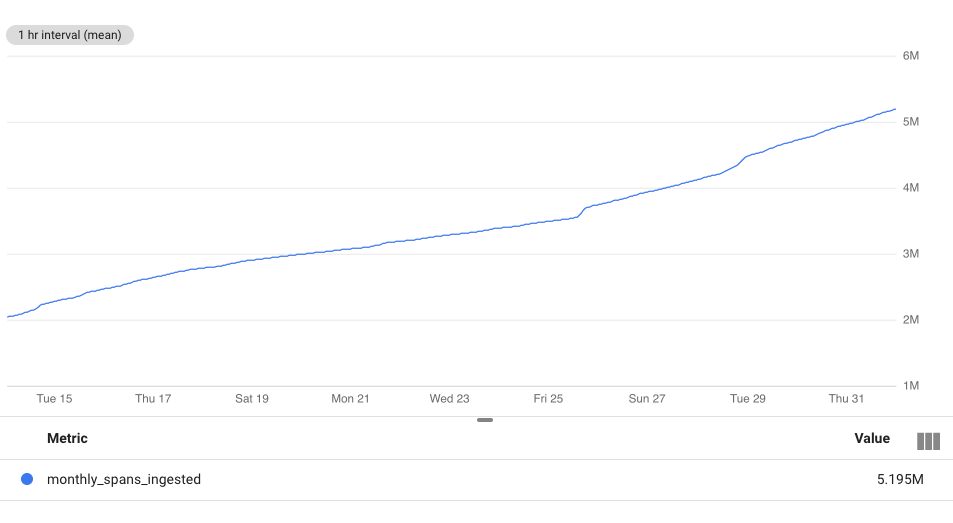Viewport: 953px width, 523px height.
Task: Click the blue monthly_spans_ingested color dot
Action: pyautogui.click(x=27, y=479)
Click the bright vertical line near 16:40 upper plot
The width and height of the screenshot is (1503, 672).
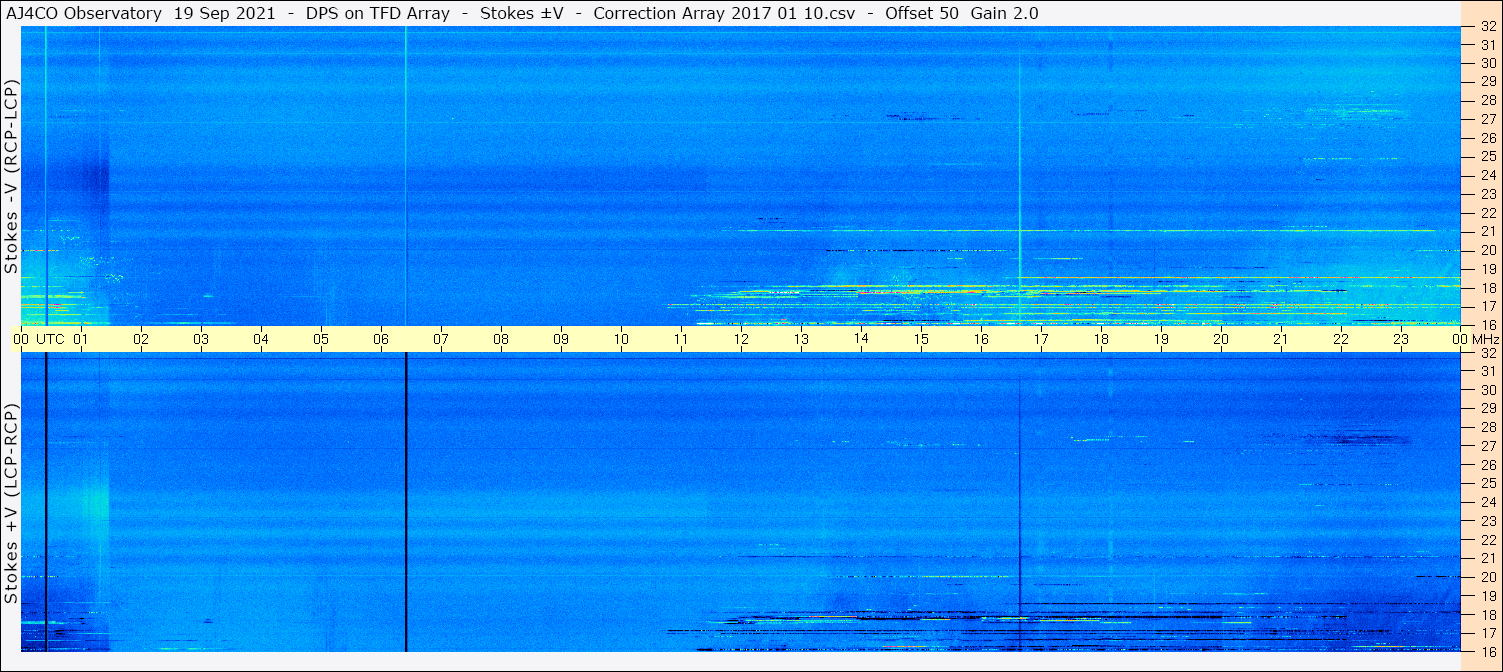point(1019,176)
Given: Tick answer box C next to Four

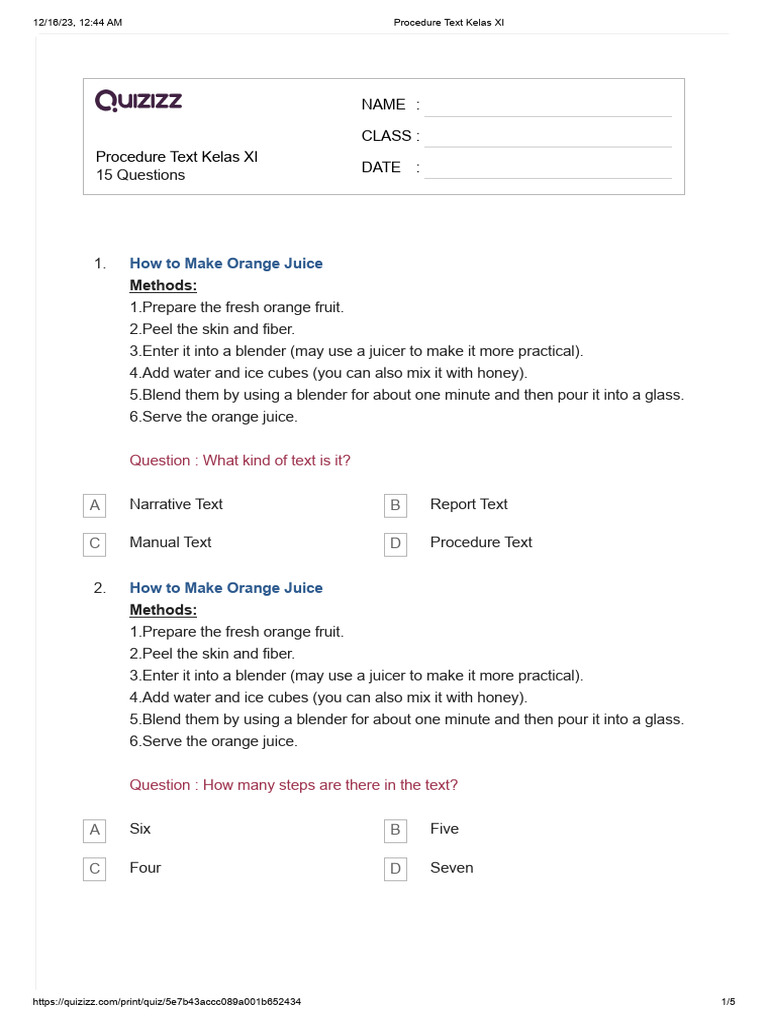Looking at the screenshot, I should [x=95, y=869].
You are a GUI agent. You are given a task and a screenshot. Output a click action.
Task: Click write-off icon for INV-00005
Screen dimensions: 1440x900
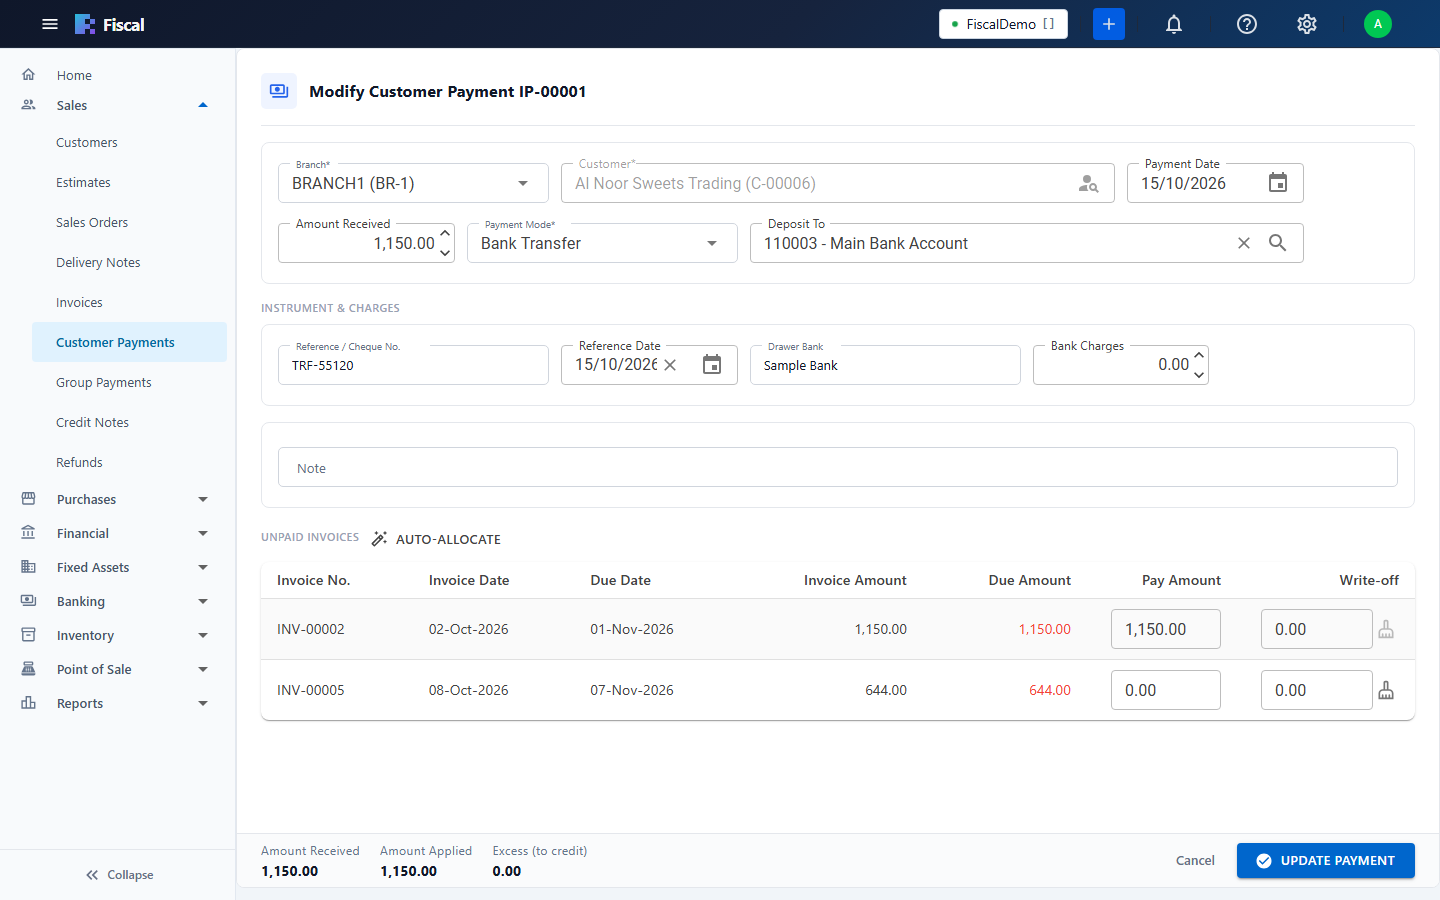point(1386,690)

> [WHAT IS NEEDED]: From the line containing "Click the bright" to the end of the data above, give those lines again verbatim, with both endpoints included and no images.

> [TASK ANSWER]:
Click the bright vertical line near 16:40 upper plot
The width and height of the screenshot is (1503, 672).
point(1019,176)
Given: Tick answer box C next to Four

Looking at the screenshot, I should [x=95, y=869].
You are a GUI agent. You are given a task and a screenshot. Output a click action.
Task: Click write-off icon for INV-00005
Screen dimensions: 1440x900
point(1386,690)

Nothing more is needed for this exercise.